Segment Open

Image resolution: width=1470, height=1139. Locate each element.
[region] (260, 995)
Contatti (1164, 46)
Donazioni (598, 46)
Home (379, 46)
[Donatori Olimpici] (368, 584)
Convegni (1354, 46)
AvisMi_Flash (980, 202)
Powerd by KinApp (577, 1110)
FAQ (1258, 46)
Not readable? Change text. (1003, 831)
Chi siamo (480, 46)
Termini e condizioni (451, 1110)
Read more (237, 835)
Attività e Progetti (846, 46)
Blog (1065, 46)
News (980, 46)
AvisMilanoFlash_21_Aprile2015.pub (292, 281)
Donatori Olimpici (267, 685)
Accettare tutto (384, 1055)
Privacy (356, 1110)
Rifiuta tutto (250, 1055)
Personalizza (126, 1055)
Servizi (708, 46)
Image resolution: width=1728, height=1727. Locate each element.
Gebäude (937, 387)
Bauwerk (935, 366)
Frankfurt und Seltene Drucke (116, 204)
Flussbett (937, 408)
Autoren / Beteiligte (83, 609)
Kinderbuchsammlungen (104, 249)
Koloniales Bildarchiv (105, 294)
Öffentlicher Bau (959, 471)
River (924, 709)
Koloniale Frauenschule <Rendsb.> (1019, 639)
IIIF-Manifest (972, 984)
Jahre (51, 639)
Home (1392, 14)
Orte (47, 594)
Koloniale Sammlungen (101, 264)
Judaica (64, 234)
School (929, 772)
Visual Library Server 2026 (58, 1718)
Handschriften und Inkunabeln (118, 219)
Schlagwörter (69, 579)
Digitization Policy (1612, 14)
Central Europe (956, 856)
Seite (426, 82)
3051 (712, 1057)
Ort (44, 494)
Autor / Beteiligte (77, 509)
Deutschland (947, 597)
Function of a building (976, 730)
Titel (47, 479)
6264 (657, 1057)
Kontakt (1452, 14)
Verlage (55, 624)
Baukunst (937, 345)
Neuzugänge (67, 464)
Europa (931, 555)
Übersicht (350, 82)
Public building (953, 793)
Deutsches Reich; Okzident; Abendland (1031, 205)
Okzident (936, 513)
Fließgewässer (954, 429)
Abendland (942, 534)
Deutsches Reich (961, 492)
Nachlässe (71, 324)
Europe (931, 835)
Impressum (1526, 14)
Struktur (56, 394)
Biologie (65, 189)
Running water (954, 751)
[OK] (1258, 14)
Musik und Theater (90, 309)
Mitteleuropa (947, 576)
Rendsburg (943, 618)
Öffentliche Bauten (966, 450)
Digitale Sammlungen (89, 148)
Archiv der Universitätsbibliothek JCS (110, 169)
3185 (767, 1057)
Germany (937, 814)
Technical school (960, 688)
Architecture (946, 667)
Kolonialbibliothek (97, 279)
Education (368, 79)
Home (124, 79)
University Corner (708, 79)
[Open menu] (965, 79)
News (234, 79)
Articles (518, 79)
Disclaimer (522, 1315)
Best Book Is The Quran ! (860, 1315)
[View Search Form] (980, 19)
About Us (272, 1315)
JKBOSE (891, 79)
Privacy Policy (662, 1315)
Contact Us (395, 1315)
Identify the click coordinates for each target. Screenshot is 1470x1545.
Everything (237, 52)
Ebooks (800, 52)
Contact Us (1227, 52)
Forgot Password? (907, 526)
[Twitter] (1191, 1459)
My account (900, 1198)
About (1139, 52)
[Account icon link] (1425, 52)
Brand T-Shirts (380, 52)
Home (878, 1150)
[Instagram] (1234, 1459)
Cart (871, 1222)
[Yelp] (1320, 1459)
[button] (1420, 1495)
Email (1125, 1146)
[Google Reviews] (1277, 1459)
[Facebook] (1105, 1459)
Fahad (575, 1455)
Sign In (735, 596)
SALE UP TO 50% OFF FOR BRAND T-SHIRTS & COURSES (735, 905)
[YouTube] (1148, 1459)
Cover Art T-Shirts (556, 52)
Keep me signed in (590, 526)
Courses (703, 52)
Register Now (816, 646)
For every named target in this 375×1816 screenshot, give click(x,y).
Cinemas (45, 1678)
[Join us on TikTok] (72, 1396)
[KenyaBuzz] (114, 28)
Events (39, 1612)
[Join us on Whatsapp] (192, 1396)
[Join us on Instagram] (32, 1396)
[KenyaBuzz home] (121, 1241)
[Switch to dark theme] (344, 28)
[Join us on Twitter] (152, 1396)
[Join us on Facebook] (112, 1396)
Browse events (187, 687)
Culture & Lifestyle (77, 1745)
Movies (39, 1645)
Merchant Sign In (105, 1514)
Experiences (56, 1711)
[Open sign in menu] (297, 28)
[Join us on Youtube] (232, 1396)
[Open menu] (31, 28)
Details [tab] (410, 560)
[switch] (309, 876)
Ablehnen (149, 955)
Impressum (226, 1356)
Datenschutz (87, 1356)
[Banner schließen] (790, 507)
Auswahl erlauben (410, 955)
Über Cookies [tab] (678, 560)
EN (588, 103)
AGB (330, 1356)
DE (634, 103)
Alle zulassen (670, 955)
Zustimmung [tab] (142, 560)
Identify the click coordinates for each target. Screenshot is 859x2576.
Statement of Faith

Segment Closed

- [Work task] Restate verbatim all lines from the start of the data through the line containing "Servizi (708, 46)", with both ends kept.

- [Exercise output]
Image resolution: width=1470, height=1139. Locate each element.
[region] (260, 995)
Contatti (1164, 46)
Donazioni (598, 46)
Home (379, 46)
[Donatori Olimpici] (368, 584)
Convegni (1354, 46)
AvisMi_Flash (980, 202)
Powerd by KinApp (577, 1110)
FAQ (1258, 46)
Not readable? Change text. (1003, 831)
Chi siamo (480, 46)
Termini e condizioni (451, 1110)
Read more (237, 835)
Attività e Progetti (846, 46)
Blog (1065, 46)
News (980, 46)
AvisMilanoFlash_21_Aprile2015.pub (292, 281)
Donatori Olimpici (267, 685)
Accettare tutto (384, 1055)
Privacy (356, 1110)
Rifiuta tutto (250, 1055)
Personalizza (126, 1055)
Servizi (708, 46)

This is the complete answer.